Are leaves dropping from your maple tree? Are you seeing spots on the basswood leaves? Does the sycamore in your yard look scraggly?
Blame the cool, wet weather during May—perfect conditions for a population explosion among a group of closely related fungi that cause diseases collectively known as anthracnose. Most common on maple, sycamore, ash, oak and dogwood, anthracnose may also affect include linden (basswood), birch and hickory.
Symptoms of anthracnose
Anthracnose fungi often cause leaf drop of maple, oak, sycamore and occasionally linden and birch. Leaf drop is common if prolonged cool wet weather occurs while the new leaves are expanding—exactly the conditions southern New Hampshire experienced earlier this spring.
Other symptoms of anthracnose include dark, discolored areas along the veins or margins of the leaves, brown or black areas between the veins and leaf spots. Twig cankers and twig death are common on sycamore and dogwood trees. Leaf drop and twig death often gives sycamore a scraggly appearance with tufts of leaves at the end of otherwise bare branches. Many trees that drop leaves in June will put out a second flush of scattered, large leaves.

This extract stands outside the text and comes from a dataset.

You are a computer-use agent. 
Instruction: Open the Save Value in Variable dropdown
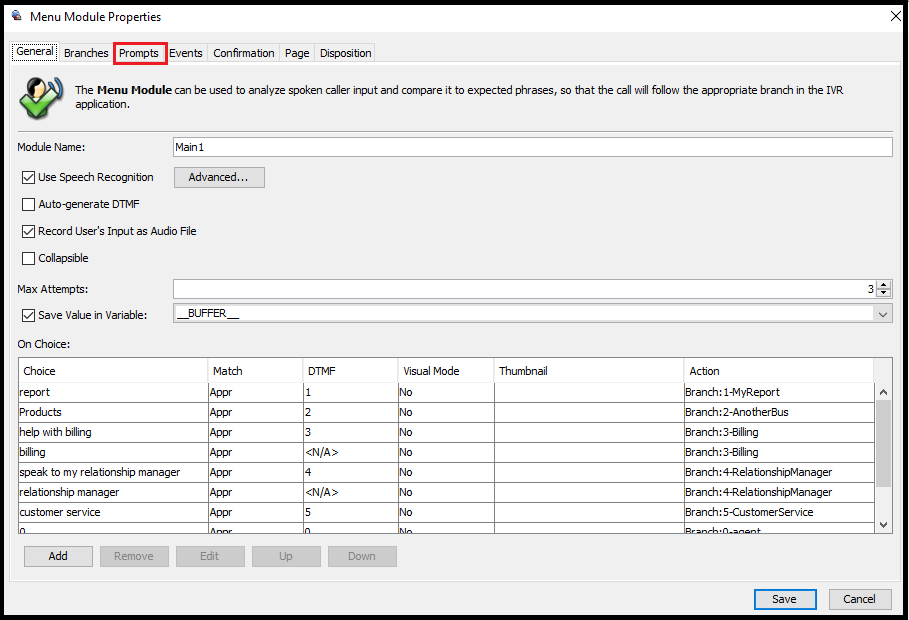pyautogui.click(x=882, y=314)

Other leaf spot diseases prevalent
In addition to anthracnose, a wide range of other fungal leaf spot diseases have appeared on lilacs, rhododendrons, azaleas, crabapples, and many other trees and shrubs this year. Because many of the same diseases were present last year (thanks to similar weather last spring), dead twigs and fallen leaves provided the source of infections for this year. Add in the wet weather this year and viola! you basically have what Extension forester Marshall Patmos calls a “giant Petri dish” of foliar diseases.
What to do
Although it may be alarming to see all the dead leaves on the ground beneath your maple, or the spotted leaves on your crabapple, anthracnose and leaf spots are generally considered a cosmetic or aesthetic problem that rarely requires chemical control.
Chemicals applied now for anthracnose and most leaf spots will do little to control the diseases. The symptoms now visible were caused by infections that occurred when the leaves were expanding, and these established infections can’t be “cured.” Rarely are fungicides warranted as protection from infection in the early spring.
In fact, spraying large trees is not only impractical but also often unnecessary, since many healthy leaves remain on the tree.
Fungicides are warranted only in severe cases where defoliation has occurred for three or more years. (One exception: anthracnose in flowering dogwood, which often requires fungicides for effective control.)
Management of anthracnose and leaf spots generally includes pruning infected twigs and cultural practices that improve tree vigor and prevent stress. These include fertilization after the leaves have fallen in the autumn or one month before the last frost in the spring will help maintain tree vigor. Raking and removing leaves in the autumn helps control many of the leaf spots but has minimal effect on anthracnose.
It’s important to remember that trees are resilient and leaf spots and anthracnose are just another part of the natural challenges Mother Nature exposes them to.